▶ [What to do]
Once you find the line containing "The image size is (789, 494).", please retype it and every line after it to the end of the entries, exactly and with nothing added.

————

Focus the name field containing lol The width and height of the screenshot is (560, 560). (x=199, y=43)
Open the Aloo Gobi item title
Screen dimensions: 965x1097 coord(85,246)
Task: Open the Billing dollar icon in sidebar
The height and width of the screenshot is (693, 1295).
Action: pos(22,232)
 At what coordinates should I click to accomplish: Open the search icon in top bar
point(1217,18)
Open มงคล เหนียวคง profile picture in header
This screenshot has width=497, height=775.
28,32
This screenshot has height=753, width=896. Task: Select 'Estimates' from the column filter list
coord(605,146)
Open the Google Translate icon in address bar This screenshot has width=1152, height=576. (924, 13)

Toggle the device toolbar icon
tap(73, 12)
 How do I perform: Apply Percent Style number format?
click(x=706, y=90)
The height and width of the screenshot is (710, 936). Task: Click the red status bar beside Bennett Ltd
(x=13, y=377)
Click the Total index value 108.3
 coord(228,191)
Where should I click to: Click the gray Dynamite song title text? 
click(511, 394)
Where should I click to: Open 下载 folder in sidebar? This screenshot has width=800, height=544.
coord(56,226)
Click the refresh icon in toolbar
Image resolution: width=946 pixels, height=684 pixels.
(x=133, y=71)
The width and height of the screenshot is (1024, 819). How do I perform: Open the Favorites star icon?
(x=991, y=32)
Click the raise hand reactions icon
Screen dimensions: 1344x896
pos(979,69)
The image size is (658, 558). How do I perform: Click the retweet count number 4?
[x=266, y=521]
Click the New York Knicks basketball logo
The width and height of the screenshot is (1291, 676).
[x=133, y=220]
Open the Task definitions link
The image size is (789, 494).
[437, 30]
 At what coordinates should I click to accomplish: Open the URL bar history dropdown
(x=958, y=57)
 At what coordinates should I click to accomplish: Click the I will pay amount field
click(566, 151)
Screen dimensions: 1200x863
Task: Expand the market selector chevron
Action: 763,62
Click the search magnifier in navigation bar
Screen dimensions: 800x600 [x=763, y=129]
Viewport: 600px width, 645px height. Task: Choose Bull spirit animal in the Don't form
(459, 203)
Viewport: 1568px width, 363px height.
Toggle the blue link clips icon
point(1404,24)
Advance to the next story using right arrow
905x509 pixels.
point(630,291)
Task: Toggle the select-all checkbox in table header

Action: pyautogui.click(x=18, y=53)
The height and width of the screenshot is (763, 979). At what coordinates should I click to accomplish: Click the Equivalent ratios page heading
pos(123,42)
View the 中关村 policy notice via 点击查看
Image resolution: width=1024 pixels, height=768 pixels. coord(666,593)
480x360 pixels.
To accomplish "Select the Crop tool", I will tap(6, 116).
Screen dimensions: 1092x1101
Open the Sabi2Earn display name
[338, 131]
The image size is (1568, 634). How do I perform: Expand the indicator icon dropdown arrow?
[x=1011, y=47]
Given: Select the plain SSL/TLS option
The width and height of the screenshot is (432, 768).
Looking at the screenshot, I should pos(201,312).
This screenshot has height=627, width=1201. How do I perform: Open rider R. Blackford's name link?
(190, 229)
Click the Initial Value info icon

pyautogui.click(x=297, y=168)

————

▶ [Response]
The image size is (789, 494).
[437, 30]
 At what coordinates should I click to accomplish: Open the URL bar history dropdown
(x=958, y=57)
 At what coordinates should I click to accomplish: Click the I will pay amount field
click(566, 151)
Screen dimensions: 1200x863
Task: Expand the market selector chevron
Action: 763,62
Click the search magnifier in navigation bar
Screen dimensions: 800x600 [x=763, y=129]
Viewport: 600px width, 645px height. Task: Choose Bull spirit animal in the Don't form
(459, 203)
Viewport: 1568px width, 363px height.
Toggle the blue link clips icon
point(1404,24)
Advance to the next story using right arrow
905x509 pixels.
point(630,291)
Task: Toggle the select-all checkbox in table header

Action: pyautogui.click(x=18, y=53)
The height and width of the screenshot is (763, 979). At what coordinates should I click to accomplish: Click the Equivalent ratios page heading
pos(123,42)
View the 中关村 policy notice via 点击查看
Image resolution: width=1024 pixels, height=768 pixels. coord(666,593)
480x360 pixels.
To accomplish "Select the Crop tool", I will tap(6, 116).
Screen dimensions: 1092x1101
Open the Sabi2Earn display name
[338, 131]
The image size is (1568, 634). How do I perform: Expand the indicator icon dropdown arrow?
[x=1011, y=47]
Given: Select the plain SSL/TLS option
The width and height of the screenshot is (432, 768).
Looking at the screenshot, I should pos(201,312).
This screenshot has height=627, width=1201. How do I perform: Open rider R. Blackford's name link?
(190, 229)
Click the Initial Value info icon

pyautogui.click(x=297, y=168)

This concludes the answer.